Personal information
- Born: June 17, 1916 Rhinelander, Wisconsin, U.S.
- Died: January 9, 1992 (aged 75) South Miami, Florida, U.S.
- Listed height: 6 ft 1 in (1.85 m)
- Listed weight: 212 lb (96 kg)

Career information
- High school: Rhinelander
- College: Miami (FL) (1935-1939)
- NFL draft: 1940: 22nd round, 197th overall pick

Career history

Playing
- Pittsburgh Steelers (1940–1942); "Card-Pitt" (1944);

Coaching
- Miami (FL) (1943) Line coach; Miami (FL) (1945–1970) Assistant coach; Miami (FL) (1970) Interim head coach;

Career NFL statistics
- Receptions: 30
- Receiving yards: 411
- Touchdowns: 1
- Stats at Pro Football Reference

= Walt Kichefski =

American football player and coach (1916–1992)

Walter Raymond Kichefski (June 17, 1916 – January 9, 1992) was an American football player and coach. He was drafted in the 22nd round of the 1940 NFL draft. He played professionally in the National Football League (NFL) with the Pittsburgh Steelers, from 1940 to 1942, and again in 1944 with Card-Pitt, a team that was the result of a temporary merger between the Chicago Cardinals and the Steelers due to league-wide player shortages during World War II.

Kichefski also served in the military during World War II. His name is included on the NFL honor roll, which lists over 1,000 NFL personnel who served in the military during World War II.

Stored entries

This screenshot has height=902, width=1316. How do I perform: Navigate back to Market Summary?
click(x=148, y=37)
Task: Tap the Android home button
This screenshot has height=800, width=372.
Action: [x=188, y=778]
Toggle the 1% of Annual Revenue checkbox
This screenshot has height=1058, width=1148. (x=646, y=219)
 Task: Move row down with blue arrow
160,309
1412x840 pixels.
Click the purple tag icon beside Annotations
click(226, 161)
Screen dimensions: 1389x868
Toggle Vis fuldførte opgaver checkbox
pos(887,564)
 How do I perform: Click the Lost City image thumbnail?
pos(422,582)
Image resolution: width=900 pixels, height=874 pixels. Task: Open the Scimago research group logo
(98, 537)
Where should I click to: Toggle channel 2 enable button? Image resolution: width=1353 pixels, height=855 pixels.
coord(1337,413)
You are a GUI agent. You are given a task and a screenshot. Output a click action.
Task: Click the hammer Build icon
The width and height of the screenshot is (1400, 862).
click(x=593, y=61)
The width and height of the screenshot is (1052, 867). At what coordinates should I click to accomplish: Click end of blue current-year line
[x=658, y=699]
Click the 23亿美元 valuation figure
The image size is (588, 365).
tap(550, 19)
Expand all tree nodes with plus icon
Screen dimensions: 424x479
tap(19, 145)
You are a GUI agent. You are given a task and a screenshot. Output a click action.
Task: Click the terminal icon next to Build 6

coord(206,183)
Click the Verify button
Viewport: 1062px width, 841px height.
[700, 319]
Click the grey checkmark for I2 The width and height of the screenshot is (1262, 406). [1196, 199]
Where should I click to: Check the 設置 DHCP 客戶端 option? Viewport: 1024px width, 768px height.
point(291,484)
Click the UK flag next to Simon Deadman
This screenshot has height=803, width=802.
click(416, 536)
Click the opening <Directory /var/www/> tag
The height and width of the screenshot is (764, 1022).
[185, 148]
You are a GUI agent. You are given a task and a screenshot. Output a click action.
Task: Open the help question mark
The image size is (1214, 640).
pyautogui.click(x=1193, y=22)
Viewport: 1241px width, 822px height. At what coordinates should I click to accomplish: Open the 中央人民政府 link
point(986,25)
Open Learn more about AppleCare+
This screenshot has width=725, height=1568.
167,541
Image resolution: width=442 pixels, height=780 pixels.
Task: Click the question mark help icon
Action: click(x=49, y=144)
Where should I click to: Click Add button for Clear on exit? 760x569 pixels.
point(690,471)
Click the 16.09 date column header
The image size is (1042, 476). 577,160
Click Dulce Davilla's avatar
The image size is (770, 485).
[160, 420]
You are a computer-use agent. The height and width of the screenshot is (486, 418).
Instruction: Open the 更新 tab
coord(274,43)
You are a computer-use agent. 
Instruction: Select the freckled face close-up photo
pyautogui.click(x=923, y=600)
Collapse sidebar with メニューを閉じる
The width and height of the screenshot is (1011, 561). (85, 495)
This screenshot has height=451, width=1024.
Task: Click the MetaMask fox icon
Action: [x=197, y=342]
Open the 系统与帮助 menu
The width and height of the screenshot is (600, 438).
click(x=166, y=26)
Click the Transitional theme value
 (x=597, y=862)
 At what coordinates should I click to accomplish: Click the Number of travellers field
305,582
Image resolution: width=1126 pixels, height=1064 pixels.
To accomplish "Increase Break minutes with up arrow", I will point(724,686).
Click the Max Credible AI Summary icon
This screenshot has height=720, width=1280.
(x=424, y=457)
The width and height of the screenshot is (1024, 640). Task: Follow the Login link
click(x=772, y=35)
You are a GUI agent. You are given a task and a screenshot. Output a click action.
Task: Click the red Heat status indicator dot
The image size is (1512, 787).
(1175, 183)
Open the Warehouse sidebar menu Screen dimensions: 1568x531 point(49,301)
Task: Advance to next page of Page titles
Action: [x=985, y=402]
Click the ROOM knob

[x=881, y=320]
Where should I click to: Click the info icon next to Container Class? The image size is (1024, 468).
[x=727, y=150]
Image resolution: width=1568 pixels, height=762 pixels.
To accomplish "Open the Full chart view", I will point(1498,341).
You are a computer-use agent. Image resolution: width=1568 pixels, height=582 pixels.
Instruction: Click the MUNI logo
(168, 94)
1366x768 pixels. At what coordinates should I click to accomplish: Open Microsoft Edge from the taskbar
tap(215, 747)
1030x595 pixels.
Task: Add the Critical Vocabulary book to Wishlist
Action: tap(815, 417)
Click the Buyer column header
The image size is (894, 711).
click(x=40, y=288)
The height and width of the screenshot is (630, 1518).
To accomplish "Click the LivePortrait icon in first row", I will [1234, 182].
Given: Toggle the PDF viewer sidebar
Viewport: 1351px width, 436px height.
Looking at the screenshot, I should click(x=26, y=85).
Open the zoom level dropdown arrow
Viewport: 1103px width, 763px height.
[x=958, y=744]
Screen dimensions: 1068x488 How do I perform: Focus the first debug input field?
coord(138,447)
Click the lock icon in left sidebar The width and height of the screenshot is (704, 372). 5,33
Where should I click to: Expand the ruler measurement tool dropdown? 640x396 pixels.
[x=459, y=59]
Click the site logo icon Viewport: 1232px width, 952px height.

EXERCISE REQUIREMENTS:
Write out the passage of the Walt Kichefski text starting at "Walter Raymond Kichefski" and ending at "who served in the military during World War II.", substituting "the Second World War" for "World War II".

ANSWER BOX:
Walter Raymond Kichefski (June 17, 1916 – January 9, 1992) was an American football player and coach. He was drafted in the 22nd round of the 1940 NFL draft. He played professionally in the National Football League (NFL) with the Pittsburgh Steelers, from 1940 to 1942, and again in 1944 with Card-Pitt, a team that was the result of a temporary merger between the Chicago Cardinals and the Steelers due to league-wide player shortages during the Second World War.

Kichefski also served in the military during the Second World War. His name is included on the NFL honor roll, which lists over 1,000 NFL personnel who served in the military during the Second World War.